- _REQUIRED ACTION_
Take the data below and extract the lines from the one with "Home (25, 59)" to the one with "Designer Lights (39, 2460)", inclusive, exactly as written.

━━━━━━━━━━━━━━━━━━━━━━━━━━━━━━

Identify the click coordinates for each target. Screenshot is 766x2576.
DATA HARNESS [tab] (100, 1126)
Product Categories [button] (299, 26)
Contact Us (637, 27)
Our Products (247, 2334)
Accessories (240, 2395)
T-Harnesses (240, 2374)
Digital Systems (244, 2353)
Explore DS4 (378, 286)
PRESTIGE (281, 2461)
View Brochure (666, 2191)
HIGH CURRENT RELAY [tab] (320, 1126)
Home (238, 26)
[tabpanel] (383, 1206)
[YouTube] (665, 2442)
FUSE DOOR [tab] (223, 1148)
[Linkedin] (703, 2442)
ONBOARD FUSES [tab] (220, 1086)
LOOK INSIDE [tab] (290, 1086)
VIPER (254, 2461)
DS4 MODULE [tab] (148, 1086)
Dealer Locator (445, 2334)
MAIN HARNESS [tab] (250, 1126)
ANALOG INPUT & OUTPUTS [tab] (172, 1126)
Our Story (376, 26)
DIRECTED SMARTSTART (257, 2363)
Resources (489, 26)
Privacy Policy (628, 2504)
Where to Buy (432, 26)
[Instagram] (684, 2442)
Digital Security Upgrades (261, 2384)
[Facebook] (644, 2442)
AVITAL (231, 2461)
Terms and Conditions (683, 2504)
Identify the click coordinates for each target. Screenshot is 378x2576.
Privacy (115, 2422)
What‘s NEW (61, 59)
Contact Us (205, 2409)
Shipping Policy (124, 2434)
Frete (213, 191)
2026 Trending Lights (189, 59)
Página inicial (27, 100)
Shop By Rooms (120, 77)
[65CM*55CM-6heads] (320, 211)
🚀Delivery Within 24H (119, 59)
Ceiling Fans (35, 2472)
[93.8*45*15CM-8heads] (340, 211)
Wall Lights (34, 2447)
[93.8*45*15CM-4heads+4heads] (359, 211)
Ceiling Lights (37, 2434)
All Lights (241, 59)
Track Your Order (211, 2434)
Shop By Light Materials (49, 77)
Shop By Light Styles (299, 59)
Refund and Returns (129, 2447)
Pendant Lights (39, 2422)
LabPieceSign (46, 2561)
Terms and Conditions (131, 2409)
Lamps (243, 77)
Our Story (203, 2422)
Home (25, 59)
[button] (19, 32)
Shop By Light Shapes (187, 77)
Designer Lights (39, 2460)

━━━━━━━━━━━━━━━━━━━━━━━━━━━━━━

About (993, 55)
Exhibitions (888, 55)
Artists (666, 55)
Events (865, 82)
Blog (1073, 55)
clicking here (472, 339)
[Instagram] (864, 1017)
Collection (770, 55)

━━━━━━━━━━━━━━━━━━━━━━━━━━━━━━

- _RESULT_
Home (25, 59)
[button] (19, 32)
Shop By Light Shapes (187, 77)
Designer Lights (39, 2460)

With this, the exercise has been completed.